It’s the latest sign that Chinese authorities are having a hard time balancing the country’s climate goals and economic development targets. Along with the summer heat, an economic rebound led by exports and heavy industry is also causing a surge in power demand, just as new safety and environmental constraints lower production at coal mines that still help power large parts of the country. 

More unpredictable weather makes it difficult for utilities to gauge demand. In Guangdong, for example, summer arrived early with May’s average temperature registering 4 degrees Celsius higher than usual. Every 1°C increase above 30°C means an extra 3 gigawatts of peak electricity demand, according to China Southern Power Grid, the state-run utility that powers the province. 

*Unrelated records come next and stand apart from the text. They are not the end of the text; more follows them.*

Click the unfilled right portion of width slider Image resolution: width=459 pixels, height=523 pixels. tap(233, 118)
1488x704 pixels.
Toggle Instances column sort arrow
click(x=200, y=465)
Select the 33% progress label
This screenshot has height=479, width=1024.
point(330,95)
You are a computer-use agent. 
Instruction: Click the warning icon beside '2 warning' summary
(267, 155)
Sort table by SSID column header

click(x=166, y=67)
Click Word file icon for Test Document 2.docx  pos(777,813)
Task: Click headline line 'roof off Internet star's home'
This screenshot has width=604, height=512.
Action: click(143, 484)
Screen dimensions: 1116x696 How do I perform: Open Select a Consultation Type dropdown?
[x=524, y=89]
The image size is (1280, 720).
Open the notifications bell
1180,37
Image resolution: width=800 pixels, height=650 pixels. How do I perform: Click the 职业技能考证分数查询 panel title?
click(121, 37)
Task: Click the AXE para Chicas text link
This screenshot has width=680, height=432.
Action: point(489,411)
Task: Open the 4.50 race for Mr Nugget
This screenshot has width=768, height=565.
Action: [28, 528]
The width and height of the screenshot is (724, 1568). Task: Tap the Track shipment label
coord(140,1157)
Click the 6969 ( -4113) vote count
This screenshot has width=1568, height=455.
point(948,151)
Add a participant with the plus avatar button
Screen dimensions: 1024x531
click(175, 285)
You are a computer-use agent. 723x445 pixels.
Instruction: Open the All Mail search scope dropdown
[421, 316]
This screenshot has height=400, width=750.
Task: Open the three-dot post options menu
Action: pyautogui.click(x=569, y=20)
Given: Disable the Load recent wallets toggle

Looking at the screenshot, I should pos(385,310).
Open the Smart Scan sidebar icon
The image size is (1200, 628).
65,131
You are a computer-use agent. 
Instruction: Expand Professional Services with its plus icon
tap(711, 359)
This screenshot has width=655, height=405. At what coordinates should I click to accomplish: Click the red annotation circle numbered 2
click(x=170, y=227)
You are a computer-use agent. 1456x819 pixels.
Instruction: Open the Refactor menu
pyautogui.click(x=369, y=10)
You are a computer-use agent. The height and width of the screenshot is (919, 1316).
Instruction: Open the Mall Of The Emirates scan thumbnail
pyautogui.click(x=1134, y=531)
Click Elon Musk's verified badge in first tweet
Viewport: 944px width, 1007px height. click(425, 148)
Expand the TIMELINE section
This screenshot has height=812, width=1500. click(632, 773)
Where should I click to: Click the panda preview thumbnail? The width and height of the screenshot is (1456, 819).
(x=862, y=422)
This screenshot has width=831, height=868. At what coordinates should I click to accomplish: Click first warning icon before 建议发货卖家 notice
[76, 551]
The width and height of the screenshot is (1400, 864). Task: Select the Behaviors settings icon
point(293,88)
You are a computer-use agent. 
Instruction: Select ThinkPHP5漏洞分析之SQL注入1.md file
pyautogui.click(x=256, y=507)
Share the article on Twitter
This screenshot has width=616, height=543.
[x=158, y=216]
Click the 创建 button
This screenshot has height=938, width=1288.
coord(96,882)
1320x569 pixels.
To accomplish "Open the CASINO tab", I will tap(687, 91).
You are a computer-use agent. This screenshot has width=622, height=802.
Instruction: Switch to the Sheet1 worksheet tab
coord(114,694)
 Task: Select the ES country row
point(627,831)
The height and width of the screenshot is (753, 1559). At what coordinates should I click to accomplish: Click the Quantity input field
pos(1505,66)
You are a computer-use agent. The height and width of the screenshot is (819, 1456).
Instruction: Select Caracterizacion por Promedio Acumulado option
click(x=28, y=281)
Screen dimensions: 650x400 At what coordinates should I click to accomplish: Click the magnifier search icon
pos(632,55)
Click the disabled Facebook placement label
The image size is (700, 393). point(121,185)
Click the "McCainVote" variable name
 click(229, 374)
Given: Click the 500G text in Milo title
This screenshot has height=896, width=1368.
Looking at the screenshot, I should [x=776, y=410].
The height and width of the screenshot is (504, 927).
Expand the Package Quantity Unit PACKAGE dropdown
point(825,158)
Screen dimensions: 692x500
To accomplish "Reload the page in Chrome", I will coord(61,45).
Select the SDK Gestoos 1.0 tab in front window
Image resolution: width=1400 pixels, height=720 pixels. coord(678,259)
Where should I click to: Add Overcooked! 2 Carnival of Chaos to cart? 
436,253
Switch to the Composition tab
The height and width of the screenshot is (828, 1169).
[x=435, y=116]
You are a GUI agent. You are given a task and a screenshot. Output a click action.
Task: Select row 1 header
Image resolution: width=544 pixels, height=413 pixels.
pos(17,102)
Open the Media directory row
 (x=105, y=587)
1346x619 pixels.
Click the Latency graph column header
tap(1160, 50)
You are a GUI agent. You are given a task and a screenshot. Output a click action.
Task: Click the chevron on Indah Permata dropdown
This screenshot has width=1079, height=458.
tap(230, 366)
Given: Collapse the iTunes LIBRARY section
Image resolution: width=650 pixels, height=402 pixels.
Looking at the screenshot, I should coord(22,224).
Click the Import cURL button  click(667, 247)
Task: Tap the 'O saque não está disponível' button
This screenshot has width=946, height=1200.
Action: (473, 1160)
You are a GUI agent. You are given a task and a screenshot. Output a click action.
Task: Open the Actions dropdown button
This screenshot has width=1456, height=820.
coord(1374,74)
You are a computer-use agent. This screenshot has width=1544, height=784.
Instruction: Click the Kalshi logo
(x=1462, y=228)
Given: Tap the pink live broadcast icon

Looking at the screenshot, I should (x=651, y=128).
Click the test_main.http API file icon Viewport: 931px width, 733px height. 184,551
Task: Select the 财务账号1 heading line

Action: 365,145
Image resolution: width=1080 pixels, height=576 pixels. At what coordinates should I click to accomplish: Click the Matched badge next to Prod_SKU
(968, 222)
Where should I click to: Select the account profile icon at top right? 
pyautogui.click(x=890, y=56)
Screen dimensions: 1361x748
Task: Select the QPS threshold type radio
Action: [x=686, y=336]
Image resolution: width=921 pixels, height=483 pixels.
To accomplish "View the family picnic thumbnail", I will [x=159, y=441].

The rainy season in southern China started 20 days later than usual, according to state news agency Xinhua, affecting the generation of hydropower. Neighboring Yunnan province, which relies on hydropower and supplies about 18% of all energy used in Guangdong, received 41% less rain than usual in the first quarter. Its reservoirs recorded the lowest water levels in years.

Warnings that power will have to be rationed have also been issued in other areas. Shandong, a coastal province in the north with more than 100 million residents, said it will be short of as much as 6 gigawatts of power at peak times this summer. Zhejiang, another factory heartland in the east, foresees a 2-gigawatt deficit.